PASSAGE SHOWN
□ □ □

The closest method requires the following arguments:
dbh - a DBI database handle
table - a table within dbh that contains the locations to search
lon - the longitude of the center point
lat - the latitude of the center point
unit - the unit of measurement to use, such as "meter"
distance - the distance, in units, from the center point to find locations
The following arguments are optional:
lon_field - the name of the field in the table that contains the longitude, defaults to "lon"
lat_field - the name of the field in the table that contains the latitude, defaults to "lat"
fields - an array reference of extra field names that you would like returned with each location
where - additional rules for the where clause of the sql
bind - an array reference of bind variables to go with the placeholders in where
sort - whether to sort the locations by their distance, making the closest location the first returned
count - return at most these number of locations (implies sort => 1)

□ □ □

DATA TO EXAMINE
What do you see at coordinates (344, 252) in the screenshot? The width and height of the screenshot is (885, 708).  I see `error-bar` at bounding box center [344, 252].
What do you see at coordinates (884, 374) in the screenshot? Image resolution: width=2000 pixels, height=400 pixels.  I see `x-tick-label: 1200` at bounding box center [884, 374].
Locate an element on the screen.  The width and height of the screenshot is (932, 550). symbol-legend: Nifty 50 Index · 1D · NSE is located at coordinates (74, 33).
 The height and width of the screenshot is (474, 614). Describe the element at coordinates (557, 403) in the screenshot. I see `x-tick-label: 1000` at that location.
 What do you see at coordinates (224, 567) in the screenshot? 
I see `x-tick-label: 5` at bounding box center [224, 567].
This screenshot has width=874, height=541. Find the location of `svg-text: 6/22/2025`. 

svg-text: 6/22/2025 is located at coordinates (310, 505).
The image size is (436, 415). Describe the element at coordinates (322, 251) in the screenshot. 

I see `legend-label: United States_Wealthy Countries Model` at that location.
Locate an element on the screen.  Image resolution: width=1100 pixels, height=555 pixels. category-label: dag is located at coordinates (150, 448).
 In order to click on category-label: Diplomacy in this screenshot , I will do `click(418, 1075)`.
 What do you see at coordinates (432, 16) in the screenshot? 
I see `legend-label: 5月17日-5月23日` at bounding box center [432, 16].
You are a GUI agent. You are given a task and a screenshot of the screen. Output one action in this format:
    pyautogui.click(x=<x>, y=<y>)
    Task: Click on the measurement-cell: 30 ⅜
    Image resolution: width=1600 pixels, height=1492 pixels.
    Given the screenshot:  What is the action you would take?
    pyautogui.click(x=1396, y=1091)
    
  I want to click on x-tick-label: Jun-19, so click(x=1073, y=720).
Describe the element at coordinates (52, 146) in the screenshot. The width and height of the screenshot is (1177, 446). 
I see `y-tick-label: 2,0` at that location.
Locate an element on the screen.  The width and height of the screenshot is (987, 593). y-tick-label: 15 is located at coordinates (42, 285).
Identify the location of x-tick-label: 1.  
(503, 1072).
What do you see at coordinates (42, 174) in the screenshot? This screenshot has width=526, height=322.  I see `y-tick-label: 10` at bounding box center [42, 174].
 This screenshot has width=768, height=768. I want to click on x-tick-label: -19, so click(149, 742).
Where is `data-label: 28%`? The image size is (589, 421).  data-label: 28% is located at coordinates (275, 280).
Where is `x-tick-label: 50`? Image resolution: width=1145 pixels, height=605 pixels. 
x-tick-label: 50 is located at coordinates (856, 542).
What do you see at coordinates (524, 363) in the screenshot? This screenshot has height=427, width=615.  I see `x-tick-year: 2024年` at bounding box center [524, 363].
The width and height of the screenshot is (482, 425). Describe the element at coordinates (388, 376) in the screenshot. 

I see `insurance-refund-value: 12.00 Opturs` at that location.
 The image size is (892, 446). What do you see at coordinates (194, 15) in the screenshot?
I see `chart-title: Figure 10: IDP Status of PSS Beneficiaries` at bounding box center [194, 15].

□ □ □

WHAT YOU NEED TO DO
**1)** Retype the part of the closest method's argument list that begins at the words "lat_field - the" and stops after "(implies sort => 1)".
**2)** In the closest method's argument list, what is the default value of lon_field?

OUTPUTS FOR THE TASKS
**1)**
lat_field - the name of the field in the table that contains the latitude, defaults to "lat"
fields - an array reference of extra field names that you would like returned with each location
where - additional rules for the where clause of the sql
bind - an array reference of bind variables to go with the placeholders in where
sort - whether to sort the locations by their distance, making the closest location the first returned
count - return at most these number of locations (implies sort => 1)

**2)** It defaults to "lon".